Stored entries

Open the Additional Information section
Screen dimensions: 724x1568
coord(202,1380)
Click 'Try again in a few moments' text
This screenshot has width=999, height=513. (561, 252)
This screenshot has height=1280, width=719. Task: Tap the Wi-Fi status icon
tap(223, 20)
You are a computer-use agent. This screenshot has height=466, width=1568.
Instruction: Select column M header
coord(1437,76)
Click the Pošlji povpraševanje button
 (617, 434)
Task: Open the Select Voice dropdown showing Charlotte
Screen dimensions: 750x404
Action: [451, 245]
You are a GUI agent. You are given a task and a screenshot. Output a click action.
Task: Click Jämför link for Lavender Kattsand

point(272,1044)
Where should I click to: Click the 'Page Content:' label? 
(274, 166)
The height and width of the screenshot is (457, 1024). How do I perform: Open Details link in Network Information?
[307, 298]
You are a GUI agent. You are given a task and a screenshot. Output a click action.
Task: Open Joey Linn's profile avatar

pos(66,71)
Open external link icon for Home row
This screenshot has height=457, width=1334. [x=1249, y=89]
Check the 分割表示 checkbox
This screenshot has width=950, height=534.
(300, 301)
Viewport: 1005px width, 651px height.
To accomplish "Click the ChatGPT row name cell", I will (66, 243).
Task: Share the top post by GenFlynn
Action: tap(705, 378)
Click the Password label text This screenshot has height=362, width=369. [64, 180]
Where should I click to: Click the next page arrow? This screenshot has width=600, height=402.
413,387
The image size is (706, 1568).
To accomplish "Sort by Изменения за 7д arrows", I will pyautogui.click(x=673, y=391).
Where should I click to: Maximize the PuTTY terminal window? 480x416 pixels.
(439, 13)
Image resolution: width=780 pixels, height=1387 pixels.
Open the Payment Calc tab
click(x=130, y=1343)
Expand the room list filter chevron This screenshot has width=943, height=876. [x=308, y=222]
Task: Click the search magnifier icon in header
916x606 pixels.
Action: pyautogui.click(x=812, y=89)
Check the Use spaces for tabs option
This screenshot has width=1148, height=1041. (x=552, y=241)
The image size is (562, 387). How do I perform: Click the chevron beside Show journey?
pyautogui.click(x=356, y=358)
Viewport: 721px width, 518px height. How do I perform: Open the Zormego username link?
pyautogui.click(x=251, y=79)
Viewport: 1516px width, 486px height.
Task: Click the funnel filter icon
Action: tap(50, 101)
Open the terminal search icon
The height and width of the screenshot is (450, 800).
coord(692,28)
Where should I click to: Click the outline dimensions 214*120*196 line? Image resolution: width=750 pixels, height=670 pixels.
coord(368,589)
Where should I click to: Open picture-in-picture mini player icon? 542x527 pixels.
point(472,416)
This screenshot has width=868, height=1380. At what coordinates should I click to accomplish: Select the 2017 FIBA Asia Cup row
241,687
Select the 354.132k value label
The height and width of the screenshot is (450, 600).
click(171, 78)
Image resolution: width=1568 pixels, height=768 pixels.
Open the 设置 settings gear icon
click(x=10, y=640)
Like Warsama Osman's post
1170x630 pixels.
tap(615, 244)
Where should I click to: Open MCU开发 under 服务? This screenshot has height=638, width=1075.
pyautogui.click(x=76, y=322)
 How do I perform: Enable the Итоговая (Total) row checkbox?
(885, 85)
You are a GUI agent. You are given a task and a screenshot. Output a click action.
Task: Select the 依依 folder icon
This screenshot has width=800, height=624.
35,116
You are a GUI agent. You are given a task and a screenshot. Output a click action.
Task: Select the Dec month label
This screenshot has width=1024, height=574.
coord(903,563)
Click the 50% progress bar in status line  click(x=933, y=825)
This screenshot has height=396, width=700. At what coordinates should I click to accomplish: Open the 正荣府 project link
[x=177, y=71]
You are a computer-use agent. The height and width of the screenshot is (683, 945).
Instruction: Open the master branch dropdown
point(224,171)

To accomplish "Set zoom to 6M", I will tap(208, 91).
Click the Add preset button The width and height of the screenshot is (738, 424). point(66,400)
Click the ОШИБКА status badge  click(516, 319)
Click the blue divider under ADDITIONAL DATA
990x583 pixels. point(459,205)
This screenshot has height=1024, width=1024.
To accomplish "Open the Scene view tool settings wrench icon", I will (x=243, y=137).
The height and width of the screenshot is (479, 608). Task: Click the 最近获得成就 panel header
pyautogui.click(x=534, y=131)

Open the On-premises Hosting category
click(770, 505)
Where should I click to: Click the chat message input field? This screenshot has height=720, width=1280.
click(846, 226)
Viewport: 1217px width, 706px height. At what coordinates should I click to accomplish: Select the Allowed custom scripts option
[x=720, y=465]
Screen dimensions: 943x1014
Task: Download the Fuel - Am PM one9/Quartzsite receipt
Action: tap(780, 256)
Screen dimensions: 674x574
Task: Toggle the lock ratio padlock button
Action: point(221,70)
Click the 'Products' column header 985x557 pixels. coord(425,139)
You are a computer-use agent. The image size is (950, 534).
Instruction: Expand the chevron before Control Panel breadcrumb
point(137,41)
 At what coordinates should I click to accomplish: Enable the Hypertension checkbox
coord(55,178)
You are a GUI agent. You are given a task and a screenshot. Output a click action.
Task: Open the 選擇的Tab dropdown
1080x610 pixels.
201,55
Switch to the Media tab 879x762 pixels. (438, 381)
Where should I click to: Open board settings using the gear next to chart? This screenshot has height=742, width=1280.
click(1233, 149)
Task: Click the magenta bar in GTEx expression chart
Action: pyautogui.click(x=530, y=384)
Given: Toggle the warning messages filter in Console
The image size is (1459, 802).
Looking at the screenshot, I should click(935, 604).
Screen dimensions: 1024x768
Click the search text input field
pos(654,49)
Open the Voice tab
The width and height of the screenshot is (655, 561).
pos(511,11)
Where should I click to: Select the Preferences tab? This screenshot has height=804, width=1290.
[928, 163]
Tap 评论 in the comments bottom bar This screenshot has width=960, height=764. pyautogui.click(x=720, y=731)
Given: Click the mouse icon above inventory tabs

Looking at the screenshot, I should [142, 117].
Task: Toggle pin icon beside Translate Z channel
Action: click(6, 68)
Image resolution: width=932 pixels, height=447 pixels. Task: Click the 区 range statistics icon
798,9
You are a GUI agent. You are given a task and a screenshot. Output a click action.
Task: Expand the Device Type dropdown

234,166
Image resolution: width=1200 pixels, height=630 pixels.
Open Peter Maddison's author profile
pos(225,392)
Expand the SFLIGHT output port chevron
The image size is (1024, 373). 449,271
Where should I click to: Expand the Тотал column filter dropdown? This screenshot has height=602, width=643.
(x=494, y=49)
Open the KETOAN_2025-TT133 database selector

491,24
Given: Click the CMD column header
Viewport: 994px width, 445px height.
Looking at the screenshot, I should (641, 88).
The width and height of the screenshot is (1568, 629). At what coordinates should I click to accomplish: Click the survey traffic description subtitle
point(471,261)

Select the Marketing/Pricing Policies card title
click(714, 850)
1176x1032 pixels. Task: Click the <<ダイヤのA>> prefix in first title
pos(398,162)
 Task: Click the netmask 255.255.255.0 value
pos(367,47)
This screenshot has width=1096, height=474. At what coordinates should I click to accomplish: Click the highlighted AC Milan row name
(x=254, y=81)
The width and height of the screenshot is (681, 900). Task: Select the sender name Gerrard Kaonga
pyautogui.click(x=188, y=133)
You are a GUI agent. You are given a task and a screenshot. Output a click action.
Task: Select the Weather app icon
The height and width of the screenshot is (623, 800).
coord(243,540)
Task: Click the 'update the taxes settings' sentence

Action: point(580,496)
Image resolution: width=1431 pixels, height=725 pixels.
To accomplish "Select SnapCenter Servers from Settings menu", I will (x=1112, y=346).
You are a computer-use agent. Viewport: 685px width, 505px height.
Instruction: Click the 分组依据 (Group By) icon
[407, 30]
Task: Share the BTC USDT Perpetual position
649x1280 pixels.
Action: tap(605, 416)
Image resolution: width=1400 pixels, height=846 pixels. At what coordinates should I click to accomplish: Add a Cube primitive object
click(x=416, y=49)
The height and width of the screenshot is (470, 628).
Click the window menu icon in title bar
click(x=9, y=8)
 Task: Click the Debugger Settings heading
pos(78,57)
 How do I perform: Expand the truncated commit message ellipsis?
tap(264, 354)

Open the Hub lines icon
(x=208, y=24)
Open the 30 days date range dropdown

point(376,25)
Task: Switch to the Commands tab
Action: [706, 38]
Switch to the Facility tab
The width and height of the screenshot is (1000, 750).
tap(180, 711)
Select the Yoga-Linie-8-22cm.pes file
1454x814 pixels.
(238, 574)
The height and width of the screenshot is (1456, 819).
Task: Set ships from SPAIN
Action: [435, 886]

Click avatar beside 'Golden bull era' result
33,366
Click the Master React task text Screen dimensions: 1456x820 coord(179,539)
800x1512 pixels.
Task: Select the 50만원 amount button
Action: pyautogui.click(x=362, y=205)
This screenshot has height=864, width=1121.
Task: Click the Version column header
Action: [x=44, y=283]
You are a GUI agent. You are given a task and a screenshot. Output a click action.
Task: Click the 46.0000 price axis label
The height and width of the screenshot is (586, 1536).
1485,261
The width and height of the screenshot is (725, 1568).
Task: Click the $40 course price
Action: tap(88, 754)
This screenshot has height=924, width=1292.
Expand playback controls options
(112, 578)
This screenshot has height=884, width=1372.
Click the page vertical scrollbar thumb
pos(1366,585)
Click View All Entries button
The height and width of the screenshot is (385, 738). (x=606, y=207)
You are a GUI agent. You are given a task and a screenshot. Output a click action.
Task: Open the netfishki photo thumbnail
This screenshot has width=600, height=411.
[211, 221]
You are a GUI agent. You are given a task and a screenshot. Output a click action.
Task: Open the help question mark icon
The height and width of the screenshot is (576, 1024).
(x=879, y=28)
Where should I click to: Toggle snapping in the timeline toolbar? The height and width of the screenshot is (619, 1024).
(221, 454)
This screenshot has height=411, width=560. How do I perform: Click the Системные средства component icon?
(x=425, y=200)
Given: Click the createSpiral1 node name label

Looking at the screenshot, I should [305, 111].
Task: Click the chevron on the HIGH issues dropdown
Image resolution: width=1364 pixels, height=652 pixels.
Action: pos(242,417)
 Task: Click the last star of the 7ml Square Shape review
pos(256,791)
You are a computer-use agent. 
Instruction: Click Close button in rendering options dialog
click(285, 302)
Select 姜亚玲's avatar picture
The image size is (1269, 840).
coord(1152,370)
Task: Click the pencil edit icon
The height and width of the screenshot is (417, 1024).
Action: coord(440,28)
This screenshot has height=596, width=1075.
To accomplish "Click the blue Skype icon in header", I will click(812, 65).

* _About this exercise_
Produce only the lines from the line containing "Screen dimensions: 1024x768" through the line containing "Tap 评论 in the", inclusive of both, exactly as they stand in the entries above.

* _Exercise solution_
Screen dimensions: 1024x768
Click the search text input field
pos(654,49)
Open the Voice tab
The width and height of the screenshot is (655, 561).
pos(511,11)
Where should I click to: Select the Preferences tab? This screenshot has height=804, width=1290.
[928, 163]
Tap 评论 in the comments bottom bar This screenshot has width=960, height=764. pyautogui.click(x=720, y=731)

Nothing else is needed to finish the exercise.